- WHAT TO WORK ON -
Write out the lines of the listing below word for word, beginning at the line that contains "Where should I" and stopping after the line that contains "(x=35, y=35)". Leave the pictures out of your answer.

BEGIN MATERIAL FOR THIS TASK

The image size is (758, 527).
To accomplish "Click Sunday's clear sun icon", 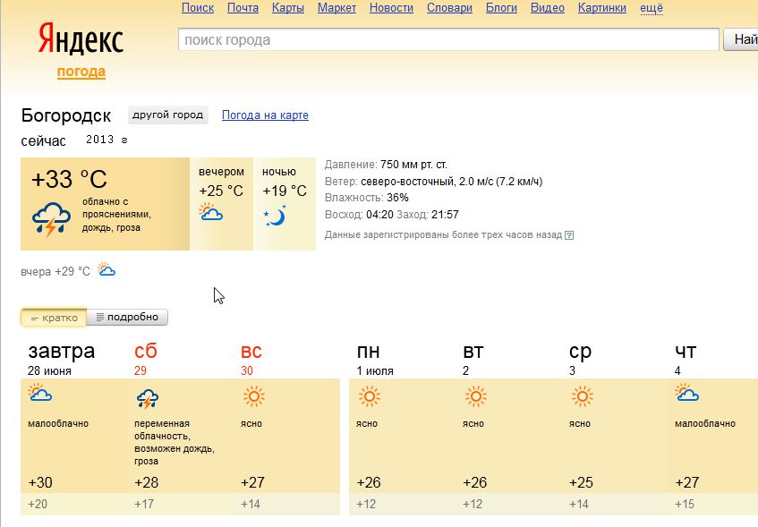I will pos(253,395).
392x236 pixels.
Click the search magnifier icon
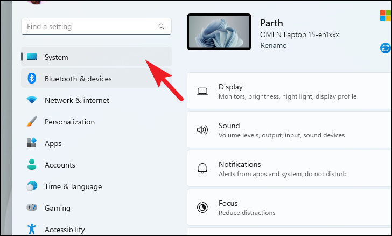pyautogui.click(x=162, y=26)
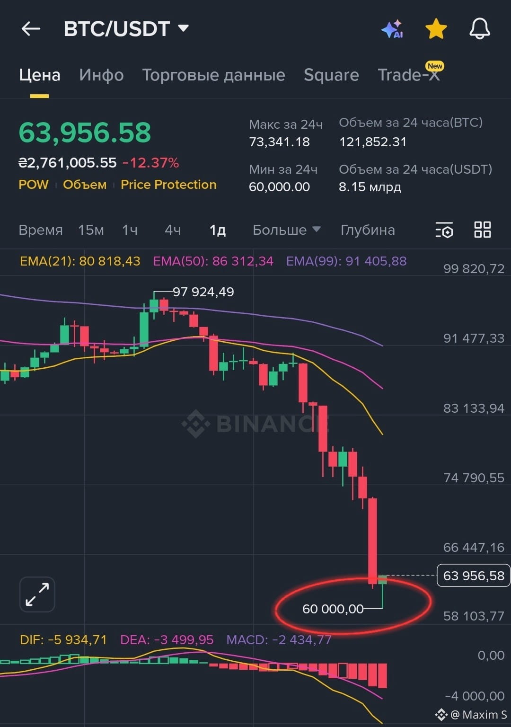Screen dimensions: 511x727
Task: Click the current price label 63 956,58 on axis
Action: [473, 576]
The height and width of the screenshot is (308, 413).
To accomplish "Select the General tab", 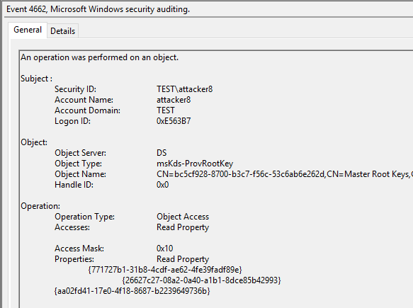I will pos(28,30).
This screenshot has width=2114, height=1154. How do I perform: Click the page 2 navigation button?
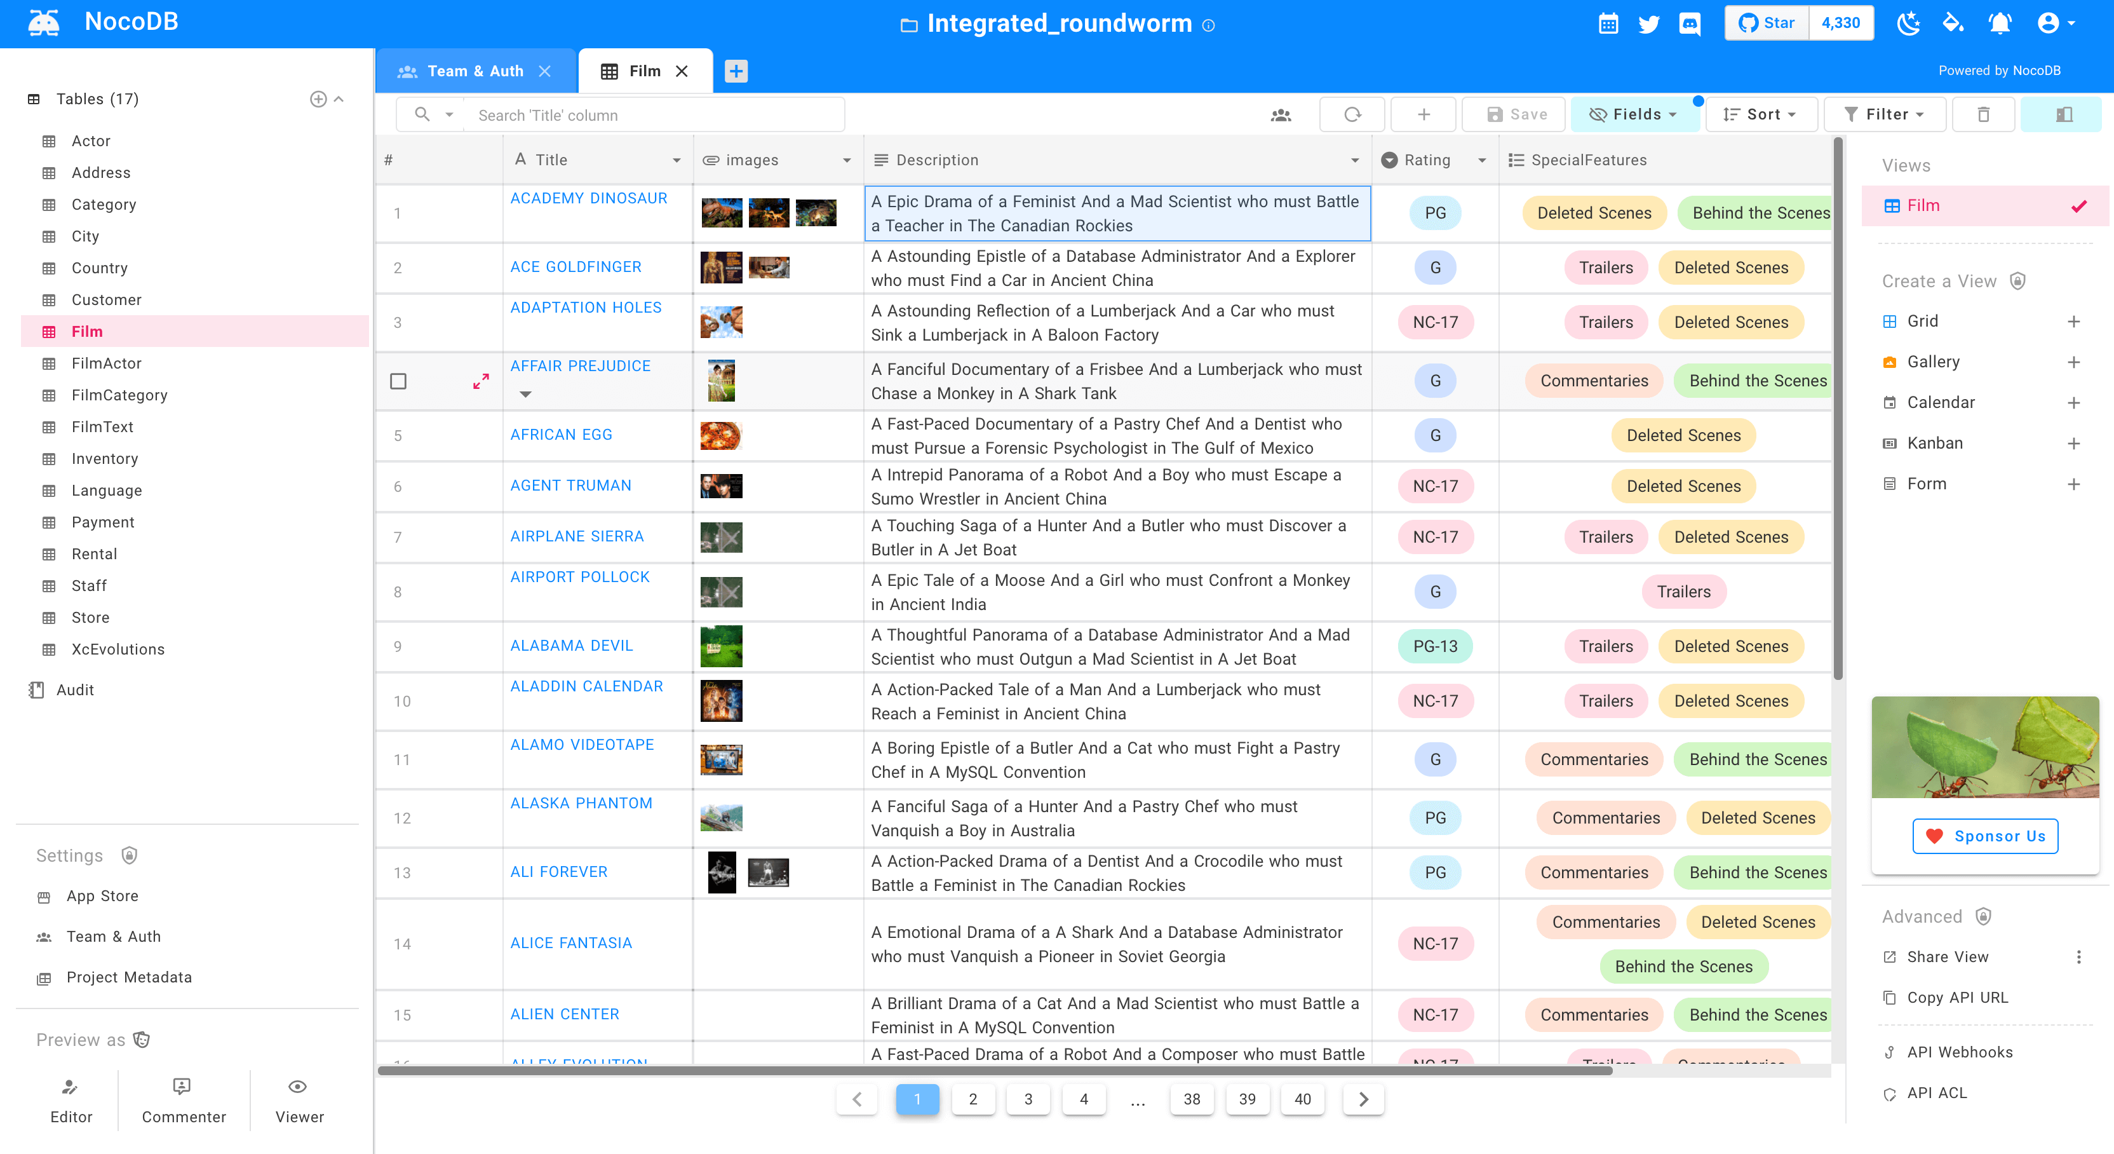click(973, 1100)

END MATERIAL FOR THIS TASK
BEGIN MATERIAL FOR THIS TASK

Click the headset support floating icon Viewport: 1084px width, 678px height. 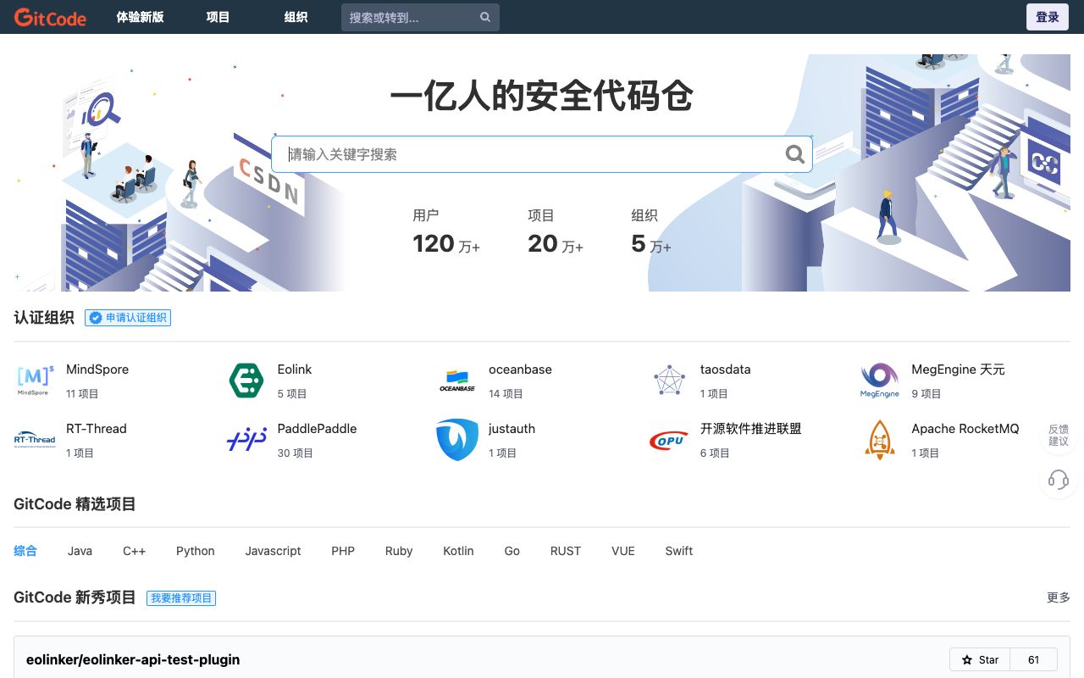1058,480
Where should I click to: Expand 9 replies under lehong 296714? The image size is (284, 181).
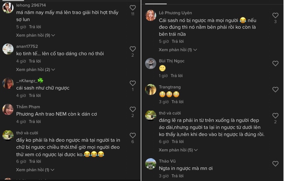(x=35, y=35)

END MATERIAL FOR THIS TASK

- SOLUTION BELOW -
Where should I click to: Expand 9 replies under lehong 296714? The image size is (284, 181).
(x=35, y=35)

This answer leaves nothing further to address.